**Problem requirements**: Rewrite the rows below, substituting "interface agent" for every occurrence of "GUI agent" and leaving all other text unchanged.

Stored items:
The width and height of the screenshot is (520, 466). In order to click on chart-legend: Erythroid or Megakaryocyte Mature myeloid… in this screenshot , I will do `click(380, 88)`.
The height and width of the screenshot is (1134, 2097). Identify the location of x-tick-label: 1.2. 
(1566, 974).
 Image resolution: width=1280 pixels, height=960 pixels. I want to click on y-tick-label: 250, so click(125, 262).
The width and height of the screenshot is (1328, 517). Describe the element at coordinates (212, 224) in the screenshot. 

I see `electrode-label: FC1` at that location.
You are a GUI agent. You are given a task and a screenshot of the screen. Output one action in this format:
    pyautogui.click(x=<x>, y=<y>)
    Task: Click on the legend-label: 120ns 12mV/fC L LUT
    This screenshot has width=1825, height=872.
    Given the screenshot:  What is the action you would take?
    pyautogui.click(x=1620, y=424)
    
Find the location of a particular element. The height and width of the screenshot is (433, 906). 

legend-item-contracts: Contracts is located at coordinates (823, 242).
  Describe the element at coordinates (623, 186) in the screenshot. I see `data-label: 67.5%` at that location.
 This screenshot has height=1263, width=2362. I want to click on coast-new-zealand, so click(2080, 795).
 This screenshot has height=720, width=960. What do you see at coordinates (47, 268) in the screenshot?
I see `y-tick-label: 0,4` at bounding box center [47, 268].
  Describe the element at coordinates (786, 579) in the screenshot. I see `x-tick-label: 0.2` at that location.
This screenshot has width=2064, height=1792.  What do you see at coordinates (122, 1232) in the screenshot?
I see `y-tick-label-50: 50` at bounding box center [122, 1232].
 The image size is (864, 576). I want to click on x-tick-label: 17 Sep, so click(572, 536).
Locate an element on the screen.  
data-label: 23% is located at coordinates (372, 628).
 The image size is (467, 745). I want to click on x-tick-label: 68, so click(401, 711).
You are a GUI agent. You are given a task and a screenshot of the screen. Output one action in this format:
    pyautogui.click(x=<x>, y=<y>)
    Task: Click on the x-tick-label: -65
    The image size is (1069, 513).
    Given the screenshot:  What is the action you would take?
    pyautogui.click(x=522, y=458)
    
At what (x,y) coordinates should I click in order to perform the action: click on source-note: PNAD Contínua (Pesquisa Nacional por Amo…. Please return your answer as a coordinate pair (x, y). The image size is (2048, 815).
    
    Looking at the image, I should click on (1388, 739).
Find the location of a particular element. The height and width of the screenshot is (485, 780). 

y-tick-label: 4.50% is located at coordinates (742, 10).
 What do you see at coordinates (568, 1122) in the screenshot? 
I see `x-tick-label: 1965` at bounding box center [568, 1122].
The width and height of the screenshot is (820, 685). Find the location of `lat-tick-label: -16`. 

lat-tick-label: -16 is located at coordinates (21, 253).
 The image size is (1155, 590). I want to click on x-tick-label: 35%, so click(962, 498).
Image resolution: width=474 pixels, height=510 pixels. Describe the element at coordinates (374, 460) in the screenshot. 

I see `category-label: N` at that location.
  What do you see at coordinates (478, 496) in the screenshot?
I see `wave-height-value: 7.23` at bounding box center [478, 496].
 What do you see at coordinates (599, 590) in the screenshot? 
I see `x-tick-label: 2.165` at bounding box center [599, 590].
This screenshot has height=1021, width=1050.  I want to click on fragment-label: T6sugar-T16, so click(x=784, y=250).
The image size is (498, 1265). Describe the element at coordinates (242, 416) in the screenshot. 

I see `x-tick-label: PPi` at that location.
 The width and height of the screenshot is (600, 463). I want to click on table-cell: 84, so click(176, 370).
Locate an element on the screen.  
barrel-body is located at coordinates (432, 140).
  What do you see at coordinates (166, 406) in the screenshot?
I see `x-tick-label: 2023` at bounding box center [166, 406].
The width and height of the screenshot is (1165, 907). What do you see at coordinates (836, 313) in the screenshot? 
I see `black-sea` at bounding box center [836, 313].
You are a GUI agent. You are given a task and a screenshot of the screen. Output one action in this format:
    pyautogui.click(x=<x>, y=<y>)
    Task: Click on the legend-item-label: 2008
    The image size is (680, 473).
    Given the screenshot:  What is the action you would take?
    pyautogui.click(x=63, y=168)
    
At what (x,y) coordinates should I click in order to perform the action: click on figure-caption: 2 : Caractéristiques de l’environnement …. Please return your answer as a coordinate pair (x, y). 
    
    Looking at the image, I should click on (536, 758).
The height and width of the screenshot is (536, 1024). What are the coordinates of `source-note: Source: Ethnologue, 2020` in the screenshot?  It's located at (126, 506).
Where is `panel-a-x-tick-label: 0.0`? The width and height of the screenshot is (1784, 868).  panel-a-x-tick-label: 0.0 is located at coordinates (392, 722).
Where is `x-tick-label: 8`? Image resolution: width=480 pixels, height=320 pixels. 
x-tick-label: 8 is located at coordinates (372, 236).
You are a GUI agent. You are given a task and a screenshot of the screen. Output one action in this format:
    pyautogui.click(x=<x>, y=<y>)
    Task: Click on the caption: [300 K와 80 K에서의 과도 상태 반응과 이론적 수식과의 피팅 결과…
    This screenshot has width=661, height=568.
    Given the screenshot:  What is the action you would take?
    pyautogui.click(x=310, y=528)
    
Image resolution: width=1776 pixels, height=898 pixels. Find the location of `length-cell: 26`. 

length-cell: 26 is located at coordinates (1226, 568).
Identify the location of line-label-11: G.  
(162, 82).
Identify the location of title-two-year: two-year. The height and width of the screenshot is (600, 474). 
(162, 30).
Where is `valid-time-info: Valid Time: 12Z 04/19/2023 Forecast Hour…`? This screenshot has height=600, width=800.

**Completed task**:
The width and height of the screenshot is (520, 466). In order to click on chart-legend: Erythroid or Megakaryocyte Mature myeloid… in this screenshot , I will do `click(380, 88)`.
The height and width of the screenshot is (1134, 2097). Identify the location of x-tick-label: 1.2. 
(1566, 974).
 Image resolution: width=1280 pixels, height=960 pixels. I want to click on y-tick-label: 250, so click(125, 262).
The width and height of the screenshot is (1328, 517). Describe the element at coordinates (212, 224) in the screenshot. 

I see `electrode-label: FC1` at that location.
You are a interface agent. You are given a task and a screenshot of the screen. Output one action in this format:
    pyautogui.click(x=<x>, y=<y>)
    Task: Click on the legend-label: 120ns 12mV/fC L LUT
    This screenshot has width=1825, height=872.
    Given the screenshot:  What is the action you would take?
    pyautogui.click(x=1620, y=424)
    
Find the location of a particular element. The height and width of the screenshot is (433, 906). 

legend-item-contracts: Contracts is located at coordinates (823, 242).
  Describe the element at coordinates (623, 186) in the screenshot. I see `data-label: 67.5%` at that location.
 This screenshot has height=1263, width=2362. I want to click on coast-new-zealand, so click(2080, 795).
 This screenshot has height=720, width=960. What do you see at coordinates (47, 268) in the screenshot?
I see `y-tick-label: 0,4` at bounding box center [47, 268].
  Describe the element at coordinates (786, 579) in the screenshot. I see `x-tick-label: 0.2` at that location.
This screenshot has width=2064, height=1792.  What do you see at coordinates (122, 1232) in the screenshot?
I see `y-tick-label-50: 50` at bounding box center [122, 1232].
 The image size is (864, 576). I want to click on x-tick-label: 17 Sep, so click(572, 536).
Locate an element on the screen.  
data-label: 23% is located at coordinates (372, 628).
 The image size is (467, 745). I want to click on x-tick-label: 68, so click(401, 711).
You are a interface agent. You are given a task and a screenshot of the screen. Output one action in this format:
    pyautogui.click(x=<x>, y=<y>)
    Task: Click on the x-tick-label: -65
    The image size is (1069, 513).
    Given the screenshot:  What is the action you would take?
    pyautogui.click(x=522, y=458)
    
At what (x,y) coordinates should I click in order to perform the action: click on source-note: PNAD Contínua (Pesquisa Nacional por Amo…. Please return your answer as a coordinate pair (x, y). The image size is (2048, 815).
    
    Looking at the image, I should click on (1388, 739).
Find the location of a particular element. The height and width of the screenshot is (485, 780). 

y-tick-label: 4.50% is located at coordinates (742, 10).
 What do you see at coordinates (568, 1122) in the screenshot? 
I see `x-tick-label: 1965` at bounding box center [568, 1122].
The width and height of the screenshot is (820, 685). Find the location of `lat-tick-label: -16`. 

lat-tick-label: -16 is located at coordinates (21, 253).
 The image size is (1155, 590). I want to click on x-tick-label: 35%, so click(962, 498).
Image resolution: width=474 pixels, height=510 pixels. Describe the element at coordinates (374, 460) in the screenshot. 

I see `category-label: N` at that location.
  What do you see at coordinates (478, 496) in the screenshot?
I see `wave-height-value: 7.23` at bounding box center [478, 496].
 What do you see at coordinates (599, 590) in the screenshot? 
I see `x-tick-label: 2.165` at bounding box center [599, 590].
This screenshot has height=1021, width=1050.  I want to click on fragment-label: T6sugar-T16, so click(x=784, y=250).
The image size is (498, 1265). Describe the element at coordinates (242, 416) in the screenshot. 

I see `x-tick-label: PPi` at that location.
 The width and height of the screenshot is (600, 463). I want to click on table-cell: 84, so click(176, 370).
Locate an element on the screen.  
barrel-body is located at coordinates (432, 140).
  What do you see at coordinates (166, 406) in the screenshot?
I see `x-tick-label: 2023` at bounding box center [166, 406].
The width and height of the screenshot is (1165, 907). What do you see at coordinates (836, 313) in the screenshot? 
I see `black-sea` at bounding box center [836, 313].
You are a interface agent. You are given a task and a screenshot of the screen. Output one action in this format:
    pyautogui.click(x=<x>, y=<y>)
    Task: Click on the legend-item-label: 2008
    The image size is (680, 473).
    Given the screenshot:  What is the action you would take?
    pyautogui.click(x=63, y=168)
    
At what (x,y) coordinates should I click in order to perform the action: click on figure-caption: 2 : Caractéristiques de l’environnement …. Please return your answer as a coordinate pair (x, y). 
    
    Looking at the image, I should click on (536, 758).
The height and width of the screenshot is (536, 1024). What are the coordinates of `source-note: Source: Ethnologue, 2020` in the screenshot?  It's located at (126, 506).
Where is `panel-a-x-tick-label: 0.0`? The width and height of the screenshot is (1784, 868).  panel-a-x-tick-label: 0.0 is located at coordinates (392, 722).
Where is `x-tick-label: 8`? Image resolution: width=480 pixels, height=320 pixels. 
x-tick-label: 8 is located at coordinates (372, 236).
You are a interface agent. You are given a task and a screenshot of the screen. Output one action in this format:
    pyautogui.click(x=<x>, y=<y>)
    Task: Click on the caption: [300 K와 80 K에서의 과도 상태 반응과 이론적 수식과의 피팅 결과…
    This screenshot has width=661, height=568.
    Given the screenshot:  What is the action you would take?
    pyautogui.click(x=310, y=528)
    
Image resolution: width=1776 pixels, height=898 pixels. Find the location of `length-cell: 26`. 

length-cell: 26 is located at coordinates (1226, 568).
Identify the location of line-label-11: G.  
(162, 82).
Identify the location of title-two-year: two-year. The height and width of the screenshot is (600, 474). 
(162, 30).
Where is `valid-time-info: Valid Time: 12Z 04/19/2023 Forecast Hour…`? This screenshot has height=600, width=800.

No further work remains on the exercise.